Last month BOMA-TT could not host our annual Mass for Hope and Healing due to the lockdown. Many women at this unprecedented time feel the burden of taking care of their homes, their families and themselves. It is in times like these that some women who are pregnant feel an encumbrance in their nine-ten-month journey and the ‘glow’ of pregnancy may be diminished in the current circumstances.
The annual Hope and Healing event usually incorporates those who are having difficult pregnancies; if we could hold your hands right now and implore you to carry on and encourage you to be brave and be strong…we would.
What we do have to give is the reminder of the admirable and remarkable example of St Gianna Beretta Molla who carried an exceedingly difficult pregnancy to its very end. The life of this wife, mother and physician is usually highlighted at our event because of her brave, sacrificial love for her child.
According to Catholic Online, Gianna was pregnant in her first trimester with her fourth child when she suddenly had “unimaginable pain” because a fibroma (tumour) developed in her womb.
“Catholic teaching affirms what medical science, the Natural Law, the Bible and unbroken Christian tradition affirm, the child in the womb has a fundamental Human Right to Life.” Gianna realised this thus she had opted for the fibroma to be removed. The life of her child was spared for which she was graciously grateful to God for.
However, complications persisted, and she knew her own life was in danger. “Gianna was quite clear about her wishes, expressing to her family, ‘If you must decide between me and the child, do not hesitate: choose the child? I insist on it. Save the baby.’”
On April 21, 1962, Gianna Emanuela Molla was successfully delivered by Caesarean section. The doctors tried many different treatments and procedures to ensure both lives would be saved. However, on April 28, a week after the baby was born, Gianna passed away from septic peritonitis. Such a shining example of virtue was she that Gianna has been raised to the level of a Saint.
St Gianna could have had her condition treated by an abortion or a complete hysterectomy, both of which however, would have entailed the end of the life of her baby in the womb.
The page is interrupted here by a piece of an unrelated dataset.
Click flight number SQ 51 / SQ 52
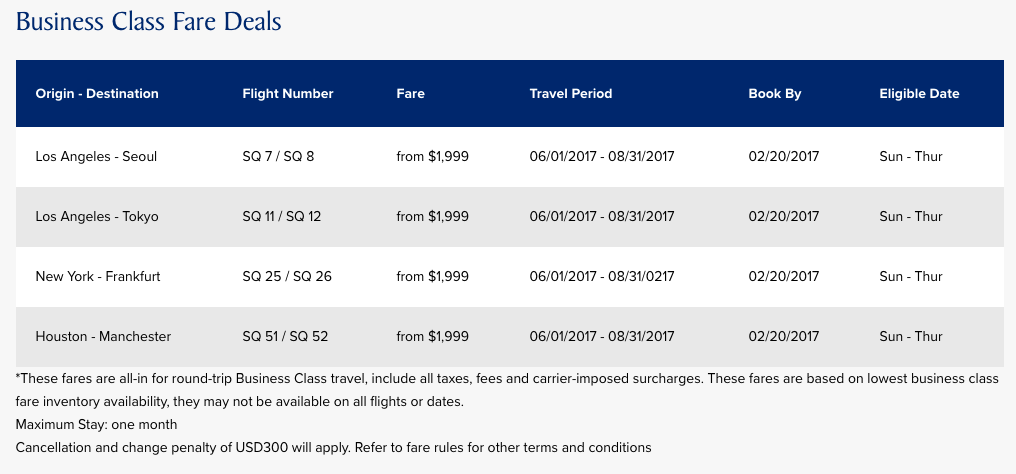Image resolution: width=1016 pixels, height=474 pixels. (x=285, y=336)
From Catholic Health Care Ethics (3rd Edition): “One may licitly perform an action that one foresees will produce good and bad effects provided these four conditions hold: (1) the action in itself, and considered in its object, is good or at least indifferent (that is, neither good nor bad); (2) the good effect and not the bad effect is intended; (3) the good effect is not produced by means of the bad effect; and (4) there is a proportionately grave reason for permitting the bad effect.” Saving the life of St Gianna was that “proportionately grave reason” for permitting the death of her child. Yet St Gianna, knowing that her very own life was endangered, desired the start of her daughter’s life so greatly that she relied on her faith in God to take her through to the end of her complicated pregnancy.
Faith in God is no small thing. When it comes to one’s sexuality and fertility, faith is ever more vital.
On the second Sunday of Easter we celebrated the Divine Mercy of God. Can we trust God with our fertility? Can we truly depend on Him, even through a difficult pregnancy? Lord, increase our faith!